Les frais par employé passent de 275 $ à 1000 $. L'argent ainsi récolté sera utilisé pour effectuer de meilleures études sur les besoins de main-d'oeuvre sur le marché et pour engager des agents pour attraper ceux qui abusent du système.

Le ministre Kenney a dit qu'il s'agit d'une formule utilisateur-payeur qui «aura un effet dissuasif sur les employeurs».

Des amendes pouvant atteindre 100 000 $ seront imposées aux contrevenants, ainsi qu'un maximum de deux ans en prison.

Le programme avait été instauré par le fédéral pour aider les employeurs qui ne pouvaient trouver de main-d'oeuvre au Canada.
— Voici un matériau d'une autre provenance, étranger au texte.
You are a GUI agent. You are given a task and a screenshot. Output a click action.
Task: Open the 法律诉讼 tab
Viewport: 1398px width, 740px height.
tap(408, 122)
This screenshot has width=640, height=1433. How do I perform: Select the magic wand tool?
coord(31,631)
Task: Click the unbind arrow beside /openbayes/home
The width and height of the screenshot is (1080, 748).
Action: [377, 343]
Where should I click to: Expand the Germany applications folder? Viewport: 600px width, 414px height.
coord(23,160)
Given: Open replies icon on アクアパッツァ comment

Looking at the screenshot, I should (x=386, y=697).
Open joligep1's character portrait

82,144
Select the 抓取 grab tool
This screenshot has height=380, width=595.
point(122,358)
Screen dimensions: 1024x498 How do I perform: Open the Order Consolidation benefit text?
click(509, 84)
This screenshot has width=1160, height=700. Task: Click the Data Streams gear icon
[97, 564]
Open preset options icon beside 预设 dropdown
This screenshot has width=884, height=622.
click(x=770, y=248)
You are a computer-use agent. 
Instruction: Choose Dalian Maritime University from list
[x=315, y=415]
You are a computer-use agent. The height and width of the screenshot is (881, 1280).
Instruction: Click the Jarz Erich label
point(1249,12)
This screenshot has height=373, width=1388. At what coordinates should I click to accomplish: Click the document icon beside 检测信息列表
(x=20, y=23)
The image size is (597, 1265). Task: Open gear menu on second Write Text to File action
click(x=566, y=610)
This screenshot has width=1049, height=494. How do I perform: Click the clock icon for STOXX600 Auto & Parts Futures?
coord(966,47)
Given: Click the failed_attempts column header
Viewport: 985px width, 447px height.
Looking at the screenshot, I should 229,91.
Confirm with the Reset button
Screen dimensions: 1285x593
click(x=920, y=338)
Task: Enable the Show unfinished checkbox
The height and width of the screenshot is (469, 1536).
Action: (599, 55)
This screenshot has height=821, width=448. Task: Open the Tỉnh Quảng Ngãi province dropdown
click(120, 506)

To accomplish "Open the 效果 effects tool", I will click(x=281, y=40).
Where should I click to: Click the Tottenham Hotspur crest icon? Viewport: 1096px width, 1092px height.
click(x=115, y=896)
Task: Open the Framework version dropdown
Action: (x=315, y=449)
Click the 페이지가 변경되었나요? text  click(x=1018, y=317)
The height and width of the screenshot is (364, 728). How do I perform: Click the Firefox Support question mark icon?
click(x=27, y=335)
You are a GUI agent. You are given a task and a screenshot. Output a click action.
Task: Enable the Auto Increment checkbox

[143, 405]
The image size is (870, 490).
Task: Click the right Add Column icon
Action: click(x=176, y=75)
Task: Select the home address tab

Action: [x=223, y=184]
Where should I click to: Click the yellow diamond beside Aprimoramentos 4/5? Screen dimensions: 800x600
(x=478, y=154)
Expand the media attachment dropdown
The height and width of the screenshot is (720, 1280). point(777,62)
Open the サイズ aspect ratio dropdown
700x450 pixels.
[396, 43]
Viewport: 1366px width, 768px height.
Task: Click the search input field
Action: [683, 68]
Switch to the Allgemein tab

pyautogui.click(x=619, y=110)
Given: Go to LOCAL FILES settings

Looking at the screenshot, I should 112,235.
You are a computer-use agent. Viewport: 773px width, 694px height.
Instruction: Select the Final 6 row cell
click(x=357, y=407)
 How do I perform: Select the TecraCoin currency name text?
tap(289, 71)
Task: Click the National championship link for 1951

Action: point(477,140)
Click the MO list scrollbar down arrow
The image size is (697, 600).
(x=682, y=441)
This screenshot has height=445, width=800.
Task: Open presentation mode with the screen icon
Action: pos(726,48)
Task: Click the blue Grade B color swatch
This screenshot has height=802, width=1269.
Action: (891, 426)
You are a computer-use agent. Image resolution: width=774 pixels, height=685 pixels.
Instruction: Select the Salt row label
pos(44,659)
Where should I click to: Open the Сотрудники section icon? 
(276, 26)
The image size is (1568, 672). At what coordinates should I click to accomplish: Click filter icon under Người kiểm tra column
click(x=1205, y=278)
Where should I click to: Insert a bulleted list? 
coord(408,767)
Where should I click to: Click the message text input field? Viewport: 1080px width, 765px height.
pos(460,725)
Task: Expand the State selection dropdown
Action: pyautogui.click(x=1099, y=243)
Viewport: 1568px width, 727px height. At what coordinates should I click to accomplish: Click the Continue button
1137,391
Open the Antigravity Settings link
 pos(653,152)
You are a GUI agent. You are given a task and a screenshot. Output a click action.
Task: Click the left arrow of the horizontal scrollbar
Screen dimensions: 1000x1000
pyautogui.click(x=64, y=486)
Mais il a été dénoncé comme étant source d'abus par des entreprises qui s'en servaient pour embaucher des étrangers plutôt que des Canadiens, dans le but de les payer moins cher.

Environ 25 000 employeurs utilisent le programme chaque année, affirme le gouvernement.

Quant aux travailleurs étrangers dans des domaines spécialisés, qui viennent au pays surtout dans le cadre d'accords de libre-échange qui sont réciproques, ce programme sera dorénavant séparé. Puisque ses objectifs sont complètement différents, il sera géré par Immigration Canada.

L'opposition n'a pas été impressionnée par la réforme.

«C'était une crise politique pour le ministre Kenney: il a fait augmenter le nombre de ces travailleurs et maintenant il essaie de le diminuer», a déclaré le député libéral John McCallum.

Selon le Nouveau Parti démocratique (NPD), les changements apportés ne suffiront pas à réparer les dégâts.

«Les changements qu'ils proposent ne garantissent en rien que les employeurs embaucheront d'abord des Canadiens. Ils n'assurent pas non plus que les travailleurs étrangers temporaires seront protégés contre les abus de leurs employeurs», a affirmé la porte-parole du NPD en matière d'emploi, Jinny Sims.